L'Organisation mondiale de la santé (OMS) pense pouvoir "probablement" multiplier par cinq l'acheminement de tests de dépistage du Covid-19 en mai.

La demande en matériel médical atteint jusqu'à 200% des chiffres habituels, a affirmé mardi à Genève l'un de ses responsables. Jusqu'à présent, plus d'un million de tests ont été relayés vers 126 pays, mais "en petites quantités", a dit à la presse le chef de l'approvisionnement à l'OMS. Ceux-ci ont permis d'identifier les cas importés et les contacts autour d'eux et ce dispositif a eu "un certain succès".

Quelque 1,5 million de tests supplémentaires sont attendus prochainement. Le volume devrait être multiplié par cinq en mai par rapport aux six dernières semaines, selon le responsable de l'OMS.

Par rapport aux chiffres habituels, la demande en matériel de protection individuelle, en tests et en produits biomédicaux s'est étendue parfois de 100% et même jusqu'à 200%. L'OMS estime ne pas avoir tardé pour lancer ses efforts.

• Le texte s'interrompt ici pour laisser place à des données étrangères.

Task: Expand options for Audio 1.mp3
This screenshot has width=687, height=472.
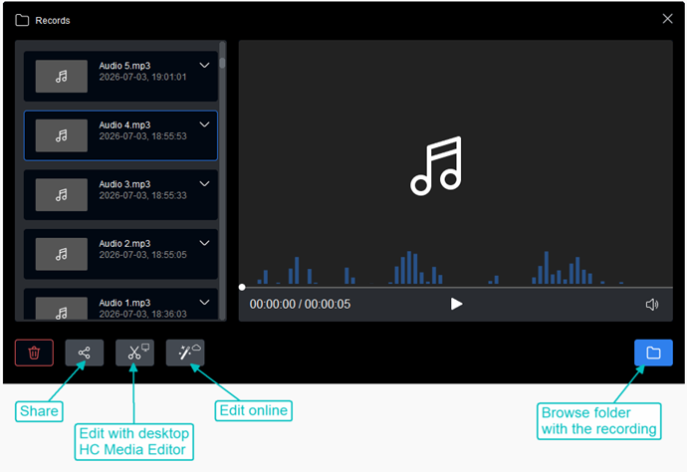Action: coord(205,302)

"Le marché ne pouvait répondre" aux défis, a expliqué son chef de l'approvisionnement. Surtout parce que la plupart des partenaires économiques se trouvaient en Chine et avaient dû arrêter leurs usines. Mais aussi parce que des États ont limité leurs exportations et que le trafic aérien a été réduit.

Des composantes de protection individuelle ont toutefois pu être acheminées rapidement dans environ 80 pays. L'OMS et d'autres agences onusiennes ont ensuite décidé d'une "approche différente" en lançant leur propre dispositif de transport aérien avec des appareils commerciaux.

Piloté par le Programme alimentaire mondial (PAM), celui-ci a pu notamment relayer du matériel dans plus de 50 pays en Afrique.

Le PAM a également alerté mardi sur la menace d'un doublement du nombre de personnes victimes de malnutrition grave aiguë dans les trois prochains mois dans neuf pays de l'Est de l'Afrique si aucune assistance ne leur est apportée.